● Task item
Take the data below and filter it for lines containing the word "orange"; show each line found.

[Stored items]
[Start of section]
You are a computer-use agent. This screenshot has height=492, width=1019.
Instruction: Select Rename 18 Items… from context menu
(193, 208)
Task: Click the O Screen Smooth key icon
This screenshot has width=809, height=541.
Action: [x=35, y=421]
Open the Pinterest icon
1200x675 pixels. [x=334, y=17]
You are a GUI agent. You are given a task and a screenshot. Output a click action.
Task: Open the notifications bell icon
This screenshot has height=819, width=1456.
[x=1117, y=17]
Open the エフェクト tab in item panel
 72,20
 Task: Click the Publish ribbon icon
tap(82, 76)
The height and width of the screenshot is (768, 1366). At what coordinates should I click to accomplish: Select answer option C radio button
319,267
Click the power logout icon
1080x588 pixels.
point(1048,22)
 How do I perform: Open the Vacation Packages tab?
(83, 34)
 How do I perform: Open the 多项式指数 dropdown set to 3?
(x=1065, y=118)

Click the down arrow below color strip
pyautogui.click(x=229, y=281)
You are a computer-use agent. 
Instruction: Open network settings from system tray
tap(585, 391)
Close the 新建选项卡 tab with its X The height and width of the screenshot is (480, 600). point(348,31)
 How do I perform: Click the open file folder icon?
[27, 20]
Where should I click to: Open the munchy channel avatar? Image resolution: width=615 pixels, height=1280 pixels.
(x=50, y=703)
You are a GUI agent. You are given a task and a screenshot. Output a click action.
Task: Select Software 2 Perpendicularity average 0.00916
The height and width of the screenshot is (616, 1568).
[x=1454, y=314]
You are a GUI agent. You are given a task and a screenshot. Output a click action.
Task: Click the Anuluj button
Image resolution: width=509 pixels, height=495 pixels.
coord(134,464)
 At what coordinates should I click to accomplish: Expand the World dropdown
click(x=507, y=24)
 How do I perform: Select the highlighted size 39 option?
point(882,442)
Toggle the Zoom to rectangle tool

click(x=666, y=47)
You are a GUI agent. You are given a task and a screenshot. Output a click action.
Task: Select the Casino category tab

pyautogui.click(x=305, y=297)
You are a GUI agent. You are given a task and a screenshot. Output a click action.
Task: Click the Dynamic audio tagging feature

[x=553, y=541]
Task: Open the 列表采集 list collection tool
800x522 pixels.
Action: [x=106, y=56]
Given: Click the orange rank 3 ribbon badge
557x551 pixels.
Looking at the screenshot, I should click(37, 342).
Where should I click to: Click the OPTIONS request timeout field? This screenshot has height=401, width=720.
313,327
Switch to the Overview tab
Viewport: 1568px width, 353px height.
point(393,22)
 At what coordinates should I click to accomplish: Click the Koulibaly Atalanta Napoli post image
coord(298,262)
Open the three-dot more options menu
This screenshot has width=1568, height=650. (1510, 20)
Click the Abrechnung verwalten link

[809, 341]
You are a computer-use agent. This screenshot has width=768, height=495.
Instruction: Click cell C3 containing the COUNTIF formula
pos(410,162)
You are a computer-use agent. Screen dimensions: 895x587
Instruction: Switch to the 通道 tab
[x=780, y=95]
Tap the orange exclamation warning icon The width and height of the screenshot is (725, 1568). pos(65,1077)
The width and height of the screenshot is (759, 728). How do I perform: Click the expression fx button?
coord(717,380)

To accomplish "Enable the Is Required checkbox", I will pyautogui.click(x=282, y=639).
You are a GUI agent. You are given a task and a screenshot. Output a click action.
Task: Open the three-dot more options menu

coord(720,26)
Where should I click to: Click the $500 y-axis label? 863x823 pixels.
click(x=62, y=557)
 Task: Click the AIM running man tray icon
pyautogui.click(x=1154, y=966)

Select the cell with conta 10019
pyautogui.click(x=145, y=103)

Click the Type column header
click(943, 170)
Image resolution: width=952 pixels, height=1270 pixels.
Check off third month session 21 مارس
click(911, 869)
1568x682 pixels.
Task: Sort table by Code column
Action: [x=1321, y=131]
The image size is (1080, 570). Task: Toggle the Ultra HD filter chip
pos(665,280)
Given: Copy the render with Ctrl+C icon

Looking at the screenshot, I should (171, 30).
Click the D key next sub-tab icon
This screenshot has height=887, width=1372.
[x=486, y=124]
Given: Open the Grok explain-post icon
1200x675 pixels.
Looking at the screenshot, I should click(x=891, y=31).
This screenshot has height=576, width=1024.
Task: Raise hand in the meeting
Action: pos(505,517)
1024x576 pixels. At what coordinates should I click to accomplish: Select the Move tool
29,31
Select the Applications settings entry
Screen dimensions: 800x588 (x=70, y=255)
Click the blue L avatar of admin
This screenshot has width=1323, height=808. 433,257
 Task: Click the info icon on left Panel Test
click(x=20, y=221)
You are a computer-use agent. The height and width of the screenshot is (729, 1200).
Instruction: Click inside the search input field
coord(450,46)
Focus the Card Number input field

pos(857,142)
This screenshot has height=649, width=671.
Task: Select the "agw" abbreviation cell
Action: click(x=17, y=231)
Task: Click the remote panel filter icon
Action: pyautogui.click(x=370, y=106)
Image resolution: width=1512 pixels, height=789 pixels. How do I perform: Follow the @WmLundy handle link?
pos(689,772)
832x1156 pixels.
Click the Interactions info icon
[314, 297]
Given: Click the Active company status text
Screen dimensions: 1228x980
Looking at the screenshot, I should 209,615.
[End of section]
● Solved exercise
Given: Click the orange rank 3 ribbon badge
Tap the orange exclamation warning icon The width and height of the screenshot is (725, 1568). pos(65,1077)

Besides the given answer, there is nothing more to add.